◆ WORK ITEM
Please answer these questions from the article on Ping An Insurance's AI agents:
1. How many customers does Ping An Insurance have?
2. Into which two categories do the AI products of the past three years mainly fall?
3. Besides mobile phones, which terminals will users be able to use to reach the company's services?

[[ EXTRACT TO READ open ]]

China's Ping An Insurance Shifts to AI Agent-Centric Services, CTO Says(Yicai) April 14 -- Ping An Insurance Group's service approach is transitioning from a mobile app to an artificial intelligence agent-centric model using the latest technologies, according to the chief technology officer of the Chinese insurance giant.
AI tech is turning the concept of "one client, one account, one platform" from an ideal into reality, Wang Xiaohang said recently in an interview with Yicai. Ping An Insurance is leveraging AI agents to explore a unified pathway for the integrated use of its various financial services, he noted.
Ping An Insurance boasts 250 million customers across an ecosystem covering banking, insurance, healthcare, elderly care, and other sectors, Wang noted. While the diverse service portfolio forms its core competitiveness, users have to repeatedly switch between apps to access different services, creating a fragmented experience, he pointed out.
With AI, customers can access Ping An Insurance's financial, medical, health, and lifestyle services with just one sentence, covering online services as well as offline resources, including hospitals and other health institutions, car owner services, and rescue services, Wang noted.
In the future, users will be able to access Ping An Insurance's services across multiple terminals beyond mobile phones, including smart speakers, corporate health management portals, and telemedicine platforms, he said.
Collaboration Between AI Agents
AI products that have emerged over the past three years mainly fall into two categories: conversational, represented by ByteDance's Doubao, and task-based, such as Manus and Alibaba's Qwen. Most serve daily life and consumption needs, making them far from sufficient for Ping An Insurance.
Due to the financial, medical, and health services provided by Ping An Insurance being highly professional, rigorous, and responsibility-bearing, the agents developed and deployed by the company must possess strong professional capabilities and trustworthy credibility in their respective sectors, Wang stressed.
Therefore, Ping An Insurance will not develop general-purpose AI tools, but instead equip its AI agents with high-threshold expertise in financial or medical and health services that match or even surpass industry professionals, he said, adding that it will also evolve from single AI to professional collaborative services among multiple agents.
Elevating the professional capabilities of financial and medical AI agents to match or even replace human experts requires not only equivalent professional knowledge but also alignment in thinking and decision-making logic with real experts, Wang pointed out.
In addition, professional services are rarely delivered by a single individual or role in real-world scenarios, but mostly through a team, Wang noted. For example, medical services require multidisciplinary consultations, while financial services demand coordination among family financial advisors, wealth management experts, and insurance specialists, he added.
"The same applies to AI agents. To deliver truly professional solutions, they must learn to collaborate when providing professional services to clients," Wang said.

[[ EXTRACT TO READ closed ]]
[[ THE DATA open ]]

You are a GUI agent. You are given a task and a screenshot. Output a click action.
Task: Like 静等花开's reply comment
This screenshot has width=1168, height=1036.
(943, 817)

[[ THE DATA closed ]]

◆ ANSWER SECTION
1. 250 million.
2. Conversational and task-based.
3. Smart speakers, corporate health management portals, and telemedicine platforms.